Local content requirements oblige operators of oil and gas blocks to procure a certain level of goods and services from Brazilian sources as a condition of their concession or production sharing agreements. Since the first competitive licensing round in 1999, one of the bid criteria for Brazilian concession awards has been the minimum percentage of local content that the bidder commits to achieve. If they fail to achieve that percentage, they are subject to steep fines, although the Brazilian Petroleum Regulator (ANP) may waive the requirement in certain circumstances. There have been various evolutions in the rules over the years, but the tendency has been towards ever more complex and stricter requirements, with increasing minimum percentages, the creation of around 90 different categories of services and equipment, each with different requirements, and the requirement for certification by accredited agencies.

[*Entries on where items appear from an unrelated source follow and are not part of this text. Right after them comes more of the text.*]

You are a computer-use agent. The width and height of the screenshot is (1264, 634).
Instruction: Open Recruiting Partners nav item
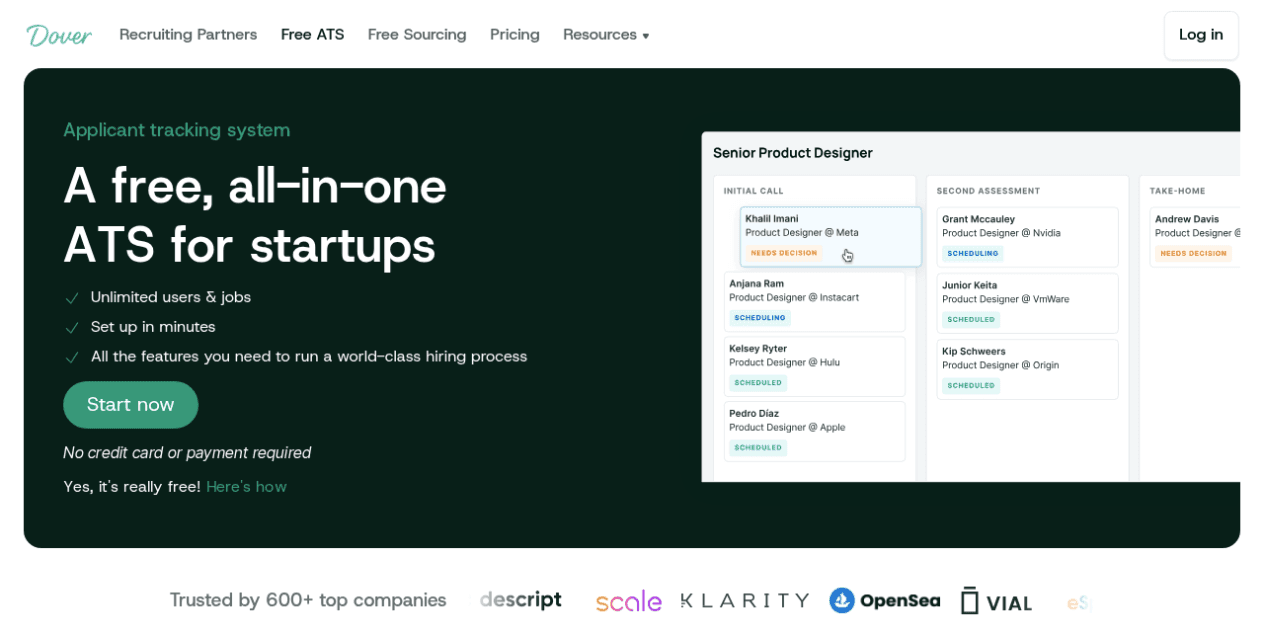point(188,35)
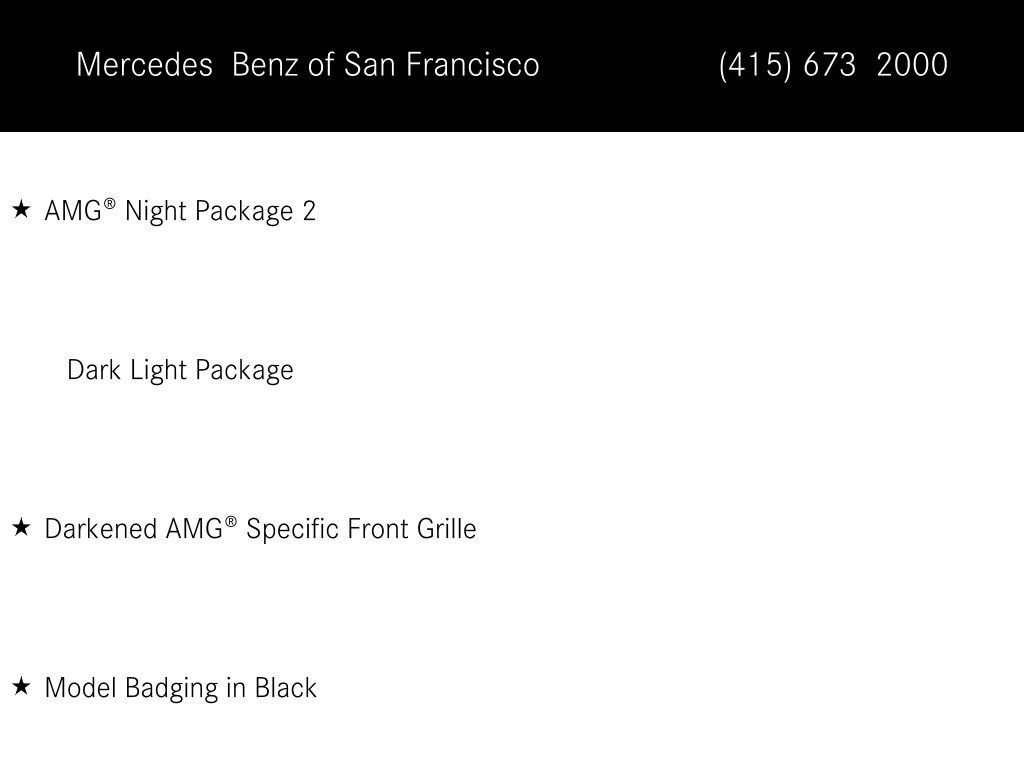1024x768 pixels.
Task: Click the (415) area code
Action: click(x=755, y=65)
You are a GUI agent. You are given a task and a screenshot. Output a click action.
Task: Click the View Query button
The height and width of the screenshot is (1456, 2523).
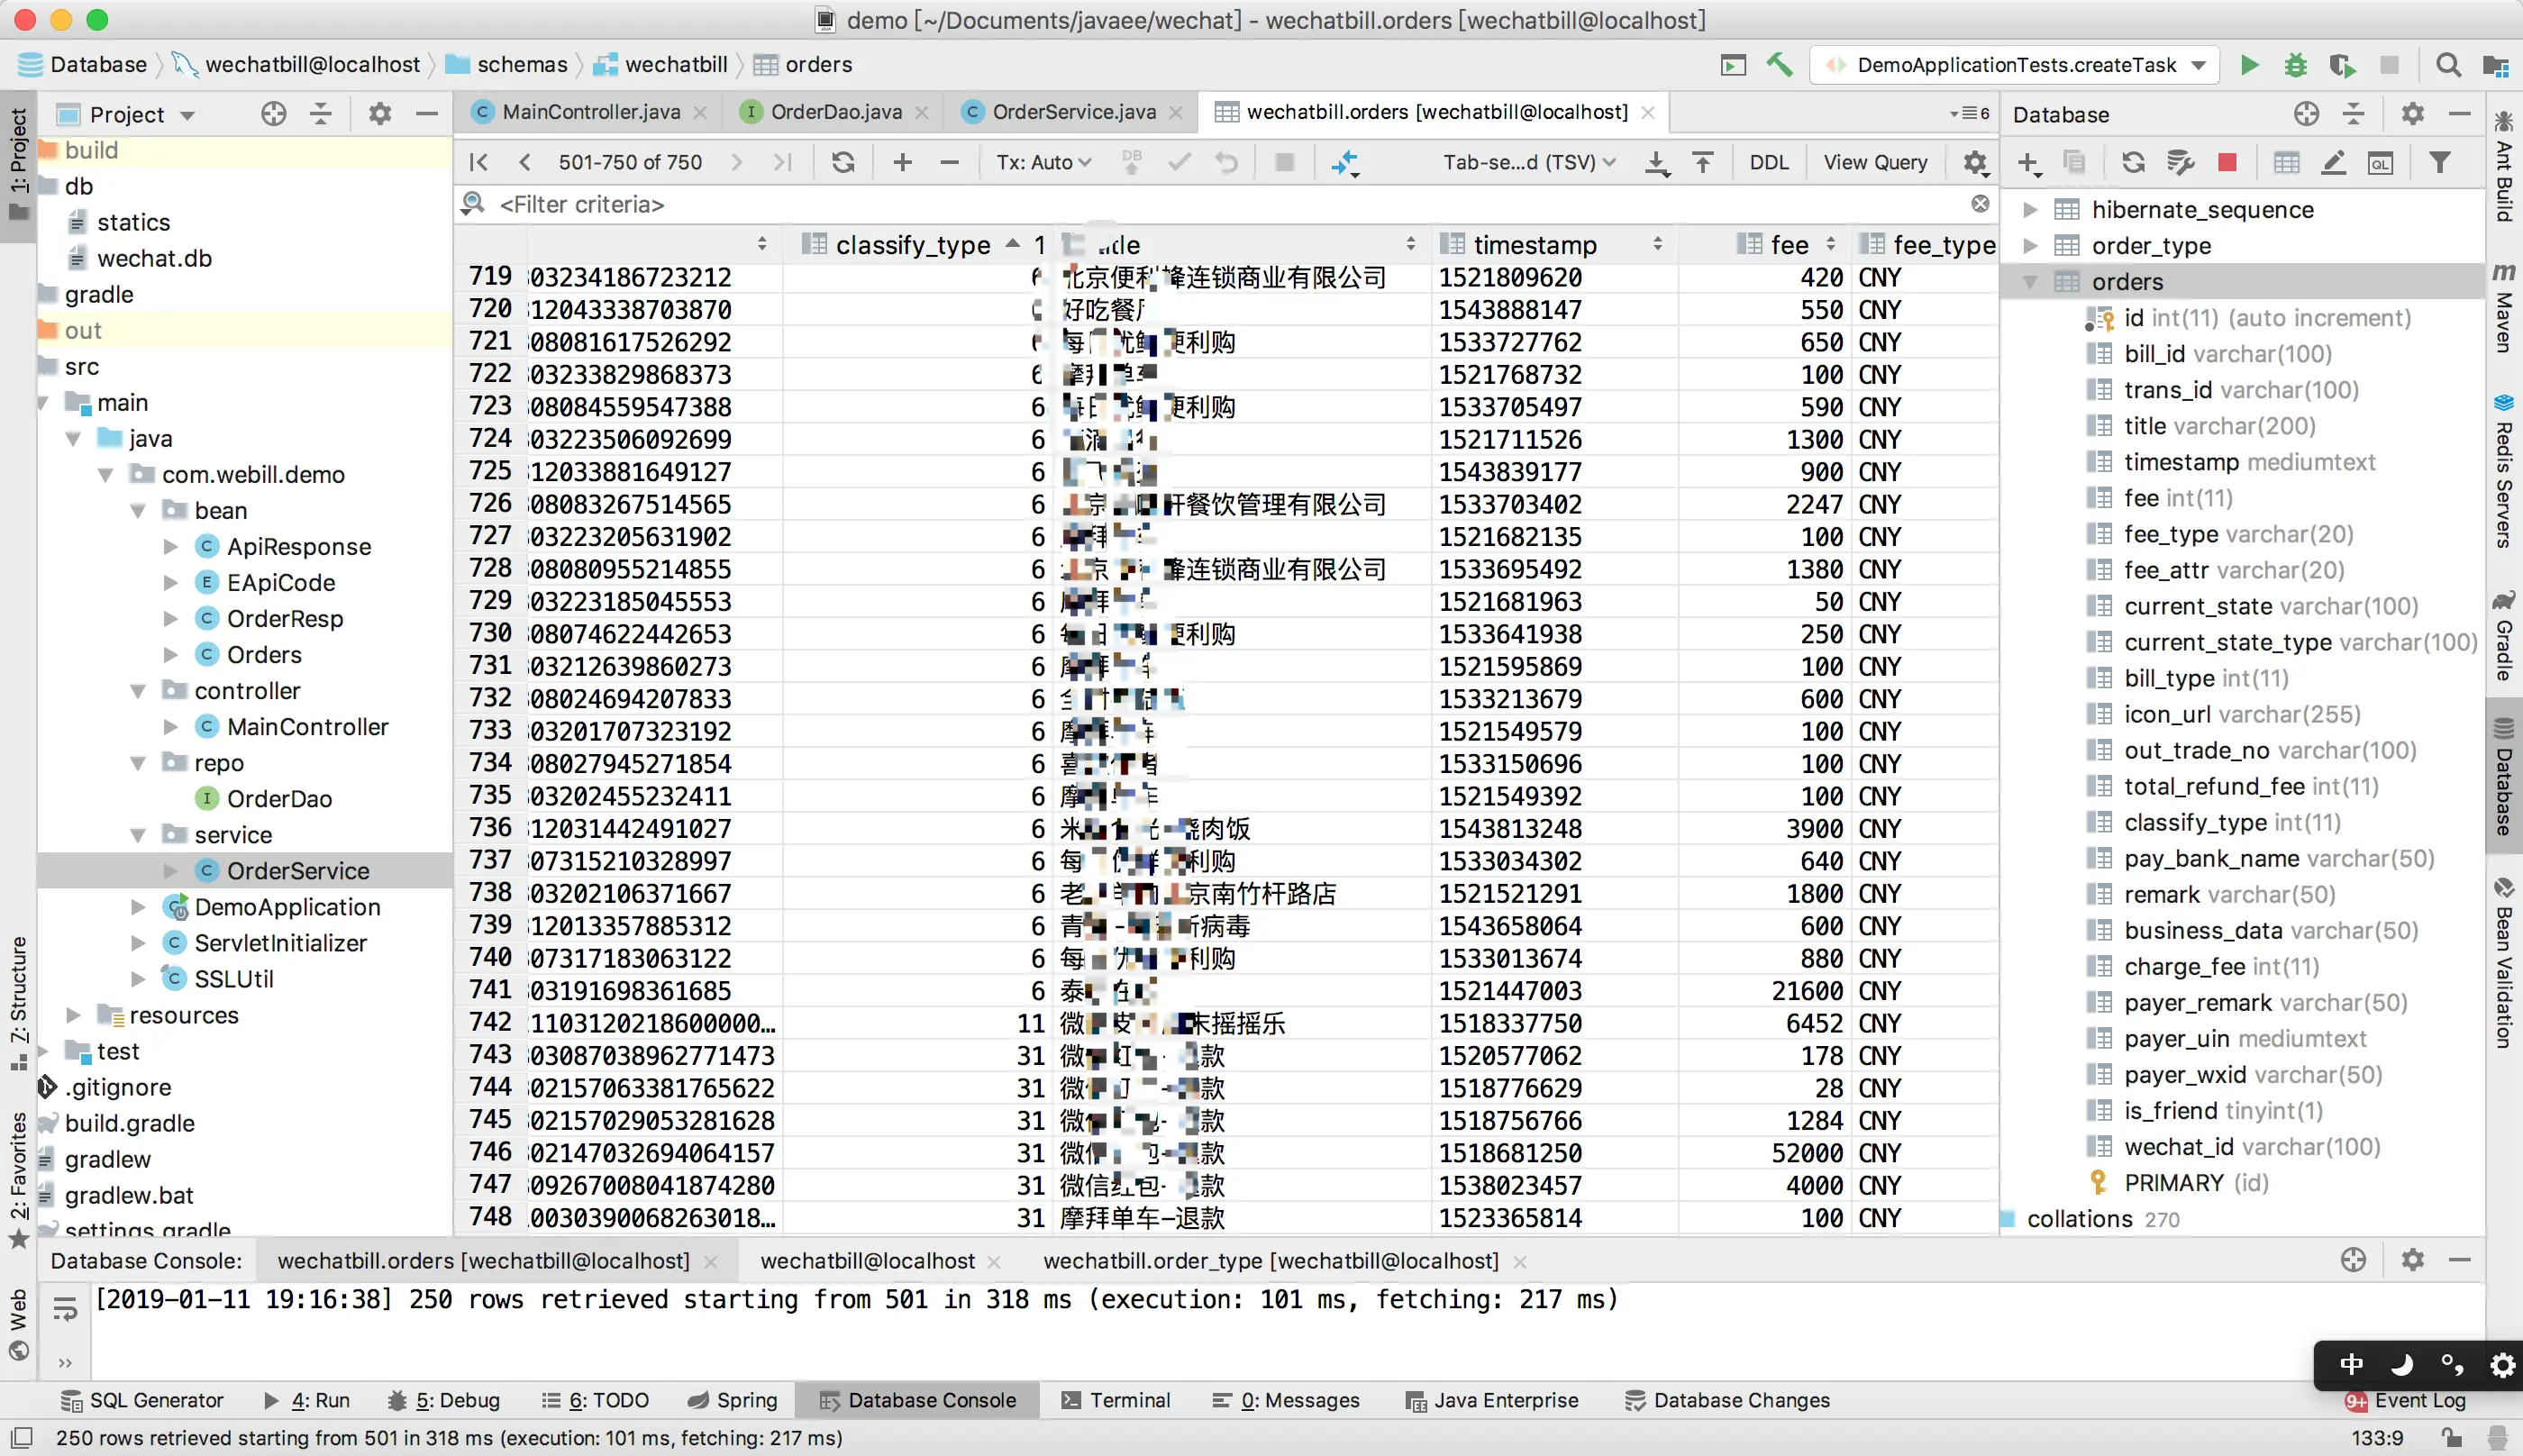click(x=1875, y=162)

Over recent years, these requirements have been widely criticised for their complexity and the additional costs they have imposed on the industry. The mechanism has been politically motivated to protect sectors of Brazilian industry from competition, which has resulted in local content being associated with a hefty premium over international prices in many cases. Operators have been forced to try to anticipate the levels of local content that they will be able to secure in the development of a field at the bidding stage, when they do not know what kind of reservoir they may discover, nor what technology will be available, nor what capacity local suppliers will have at that time, which may be five to ten years after bidding.

These difficulties have become increasingly clear in the wake of the “Lava Jato” corruption scandal and resulting financial crisis for much of the oil and gas supply chain. These factors have led to delays and cost overruns in many Brazilian projects, particularly in offshore construction and many operators have accepted that they will not be able to achieve their local content commitments; paying fines or applying for waivers from the ANP. One Minister suggested that the potential value of fines is between R$60bn and R$80bn (c. £15bn - £20bn), but the ANP has yet to give clear guidance on how requests for waiver will be assessed, and claims have been piling up.

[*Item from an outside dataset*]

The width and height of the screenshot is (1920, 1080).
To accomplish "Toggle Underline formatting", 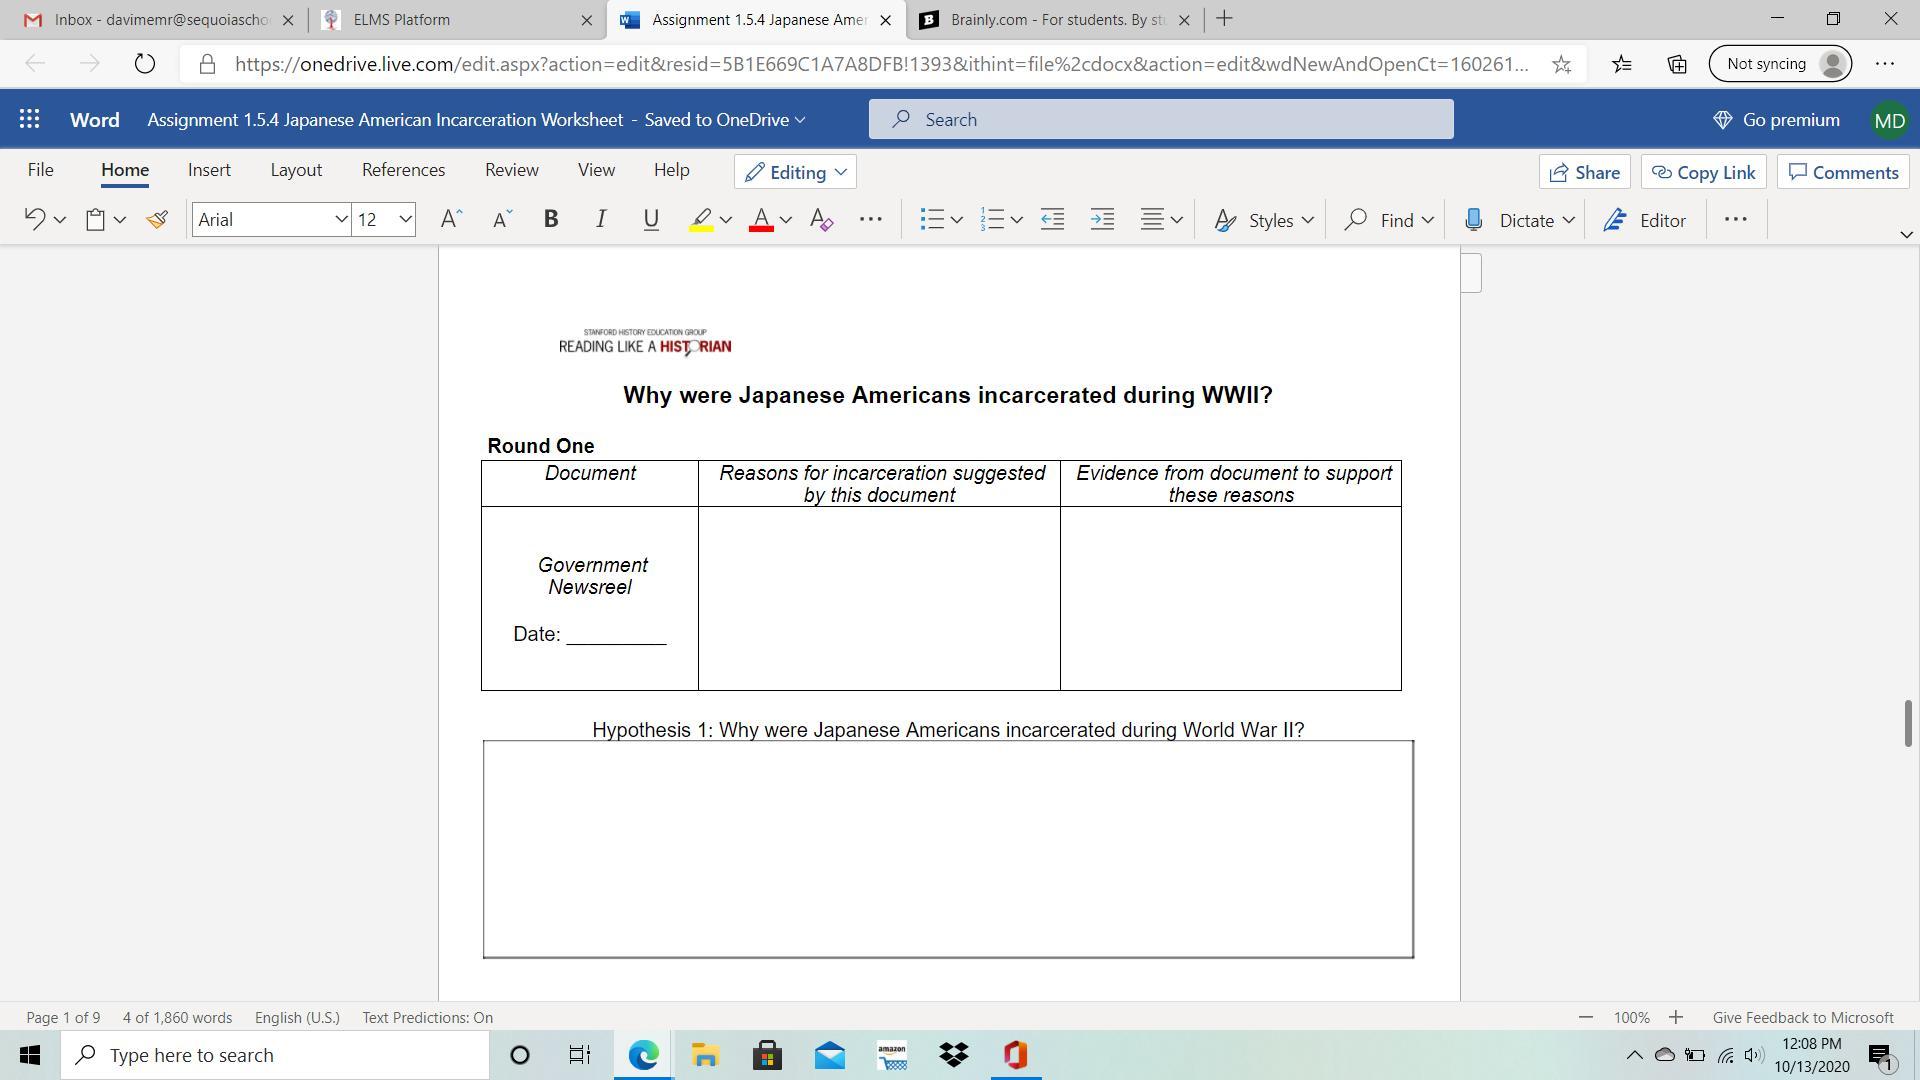I will click(x=651, y=220).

The government is keen to avoid these problems in future, and to prevent doubts about the feasibility and cost of local content requirements from undermining its planned, upcoming bid rounds.

Proposed changes

For the 14th bid round for oil and gas concessions, local content will no longer be a bid criterion. For this and the 3rd round for production sharing agreements, both planned for this year, the minimum local content levels will be fixed at levels around 50% lower than the minimum required in recent rounds. Instead of almost 90 different categories and sub-categories of goods and services with different requirements, the local content obligations will be broken down into a maximum (for offshore blocks) of four “macro-segments”. See table below:

13th Concession Round

New Requirement

Onshore

Exploration

70%

50%

Development

77%

50%

Offshore

Exploration

37%

18%

Well construction

55%

25%

Subsea equipment

55%

40%

Platforms

55%

25%

The government has also proposed less stringent minimum and maximum fines for companies that are unable to fulfil these local content requirements. On the other hand, there will no longer be the possibility of applying for a waiver.

These new requirements were announced following a meeting of representatives from various government ministries, and are yet to be formally approved by Brazil’s National Council of Energy Politics (CNPE), with approval expected to be confirmed in March. They represent a compromise between divergent interests of Brazilian industry and oil and gas companies, and even between different ministries within the federal government. However, we consider that they represent a considerable step forward and are likely to achieve the stated aims of the Minister for Mines and Energy, Fernando Coelho Filho - to create a “more realistic” set of requirements and to improve certainty around investment in the sector.